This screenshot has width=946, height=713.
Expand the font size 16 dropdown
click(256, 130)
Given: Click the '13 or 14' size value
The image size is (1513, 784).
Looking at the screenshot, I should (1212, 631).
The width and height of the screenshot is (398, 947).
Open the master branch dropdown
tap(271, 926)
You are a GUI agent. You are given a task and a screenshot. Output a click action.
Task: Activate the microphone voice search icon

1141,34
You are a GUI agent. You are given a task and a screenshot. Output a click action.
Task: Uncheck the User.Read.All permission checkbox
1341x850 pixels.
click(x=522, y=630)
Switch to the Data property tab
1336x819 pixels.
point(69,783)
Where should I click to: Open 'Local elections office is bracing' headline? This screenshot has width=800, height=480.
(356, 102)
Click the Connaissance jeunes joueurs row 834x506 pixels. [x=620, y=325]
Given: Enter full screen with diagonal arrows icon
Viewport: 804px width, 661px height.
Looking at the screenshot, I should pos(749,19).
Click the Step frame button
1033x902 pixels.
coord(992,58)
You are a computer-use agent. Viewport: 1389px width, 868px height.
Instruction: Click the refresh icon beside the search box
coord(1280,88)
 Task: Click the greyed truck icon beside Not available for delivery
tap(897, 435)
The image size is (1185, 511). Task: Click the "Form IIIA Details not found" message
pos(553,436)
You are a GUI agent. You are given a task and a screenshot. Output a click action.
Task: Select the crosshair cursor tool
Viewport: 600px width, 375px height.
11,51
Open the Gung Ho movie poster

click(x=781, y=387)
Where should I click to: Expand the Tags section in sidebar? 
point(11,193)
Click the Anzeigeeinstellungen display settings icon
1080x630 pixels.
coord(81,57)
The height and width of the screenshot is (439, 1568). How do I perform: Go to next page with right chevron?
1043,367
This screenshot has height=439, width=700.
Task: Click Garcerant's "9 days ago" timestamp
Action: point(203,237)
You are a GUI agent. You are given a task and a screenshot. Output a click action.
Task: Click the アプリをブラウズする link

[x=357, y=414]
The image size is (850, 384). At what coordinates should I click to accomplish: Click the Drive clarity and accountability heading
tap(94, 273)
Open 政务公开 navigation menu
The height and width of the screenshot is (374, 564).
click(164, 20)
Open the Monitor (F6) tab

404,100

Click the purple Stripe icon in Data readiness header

:::

Try it
Please copy, exactly as written, every line in the listing above from the line with "Open the master branch dropdown" up to and including the line with "Click the Step frame button".

Reply to the exercise
Open the master branch dropdown
tap(271, 926)
You are a GUI agent. You are given a task and a screenshot. Output a click action.
Task: Activate the microphone voice search icon

1141,34
You are a GUI agent. You are given a task and a screenshot. Output a click action.
Task: Uncheck the User.Read.All permission checkbox
1341x850 pixels.
click(x=522, y=630)
Switch to the Data property tab
1336x819 pixels.
point(69,783)
Where should I click to: Open 'Local elections office is bracing' headline? This screenshot has width=800, height=480.
(356, 102)
Click the Connaissance jeunes joueurs row 834x506 pixels. [x=620, y=325]
Given: Enter full screen with diagonal arrows icon
Viewport: 804px width, 661px height.
Looking at the screenshot, I should pos(749,19).
Click the Step frame button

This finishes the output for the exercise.